Data entries:
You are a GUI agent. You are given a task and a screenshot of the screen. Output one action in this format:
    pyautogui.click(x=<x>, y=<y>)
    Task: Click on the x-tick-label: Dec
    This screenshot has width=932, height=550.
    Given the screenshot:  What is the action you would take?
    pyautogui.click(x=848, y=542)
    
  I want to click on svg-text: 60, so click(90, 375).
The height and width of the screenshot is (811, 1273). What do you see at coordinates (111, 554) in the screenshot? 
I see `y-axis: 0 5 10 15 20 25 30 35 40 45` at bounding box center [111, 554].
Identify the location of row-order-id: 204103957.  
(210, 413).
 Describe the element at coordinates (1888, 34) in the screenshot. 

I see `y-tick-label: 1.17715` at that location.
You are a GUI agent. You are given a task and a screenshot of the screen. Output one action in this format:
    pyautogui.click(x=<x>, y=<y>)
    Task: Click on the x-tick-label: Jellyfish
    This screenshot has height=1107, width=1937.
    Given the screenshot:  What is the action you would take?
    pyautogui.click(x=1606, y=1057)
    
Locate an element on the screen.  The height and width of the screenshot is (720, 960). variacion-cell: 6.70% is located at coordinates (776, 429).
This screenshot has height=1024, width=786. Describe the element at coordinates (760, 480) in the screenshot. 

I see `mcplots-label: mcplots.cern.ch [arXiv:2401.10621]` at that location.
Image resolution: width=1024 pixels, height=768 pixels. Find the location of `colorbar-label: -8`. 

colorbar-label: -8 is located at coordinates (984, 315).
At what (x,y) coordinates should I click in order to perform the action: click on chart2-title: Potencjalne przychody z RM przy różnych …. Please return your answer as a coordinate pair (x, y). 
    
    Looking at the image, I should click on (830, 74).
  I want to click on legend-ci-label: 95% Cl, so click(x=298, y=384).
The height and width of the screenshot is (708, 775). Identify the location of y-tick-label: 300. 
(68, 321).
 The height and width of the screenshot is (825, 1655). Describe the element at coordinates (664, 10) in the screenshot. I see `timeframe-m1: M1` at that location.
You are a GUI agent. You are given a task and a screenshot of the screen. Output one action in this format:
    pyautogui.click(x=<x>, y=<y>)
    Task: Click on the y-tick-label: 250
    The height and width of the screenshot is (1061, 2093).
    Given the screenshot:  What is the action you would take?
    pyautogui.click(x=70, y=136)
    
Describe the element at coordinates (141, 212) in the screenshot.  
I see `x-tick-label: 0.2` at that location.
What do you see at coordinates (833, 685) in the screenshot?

Task prompt:
Repeat the records exactly, from the line containing "Locate an element" up to and including the last line of the records.

Result:
Locate an element on the screen.  The height and width of the screenshot is (720, 960). variacion-cell: 6.70% is located at coordinates (776, 429).
This screenshot has height=1024, width=786. Describe the element at coordinates (760, 480) in the screenshot. 

I see `mcplots-label: mcplots.cern.ch [arXiv:2401.10621]` at that location.
Image resolution: width=1024 pixels, height=768 pixels. Find the location of `colorbar-label: -8`. 

colorbar-label: -8 is located at coordinates (984, 315).
At what (x,y) coordinates should I click in order to perform the action: click on chart2-title: Potencjalne przychody z RM przy różnych …. Please return your answer as a coordinate pair (x, y). 
    
    Looking at the image, I should click on (830, 74).
  I want to click on legend-ci-label: 95% Cl, so click(x=298, y=384).
The height and width of the screenshot is (708, 775). Identify the location of y-tick-label: 300. 
(68, 321).
 The height and width of the screenshot is (825, 1655). Describe the element at coordinates (664, 10) in the screenshot. I see `timeframe-m1: M1` at that location.
You are a GUI agent. You are given a task and a screenshot of the screen. Output one action in this format:
    pyautogui.click(x=<x>, y=<y>)
    Task: Click on the y-tick-label: 250
    The height and width of the screenshot is (1061, 2093).
    Given the screenshot:  What is the action you would take?
    pyautogui.click(x=70, y=136)
    
Describe the element at coordinates (141, 212) in the screenshot.  
I see `x-tick-label: 0.2` at that location.
What do you see at coordinates (833, 685) in the screenshot?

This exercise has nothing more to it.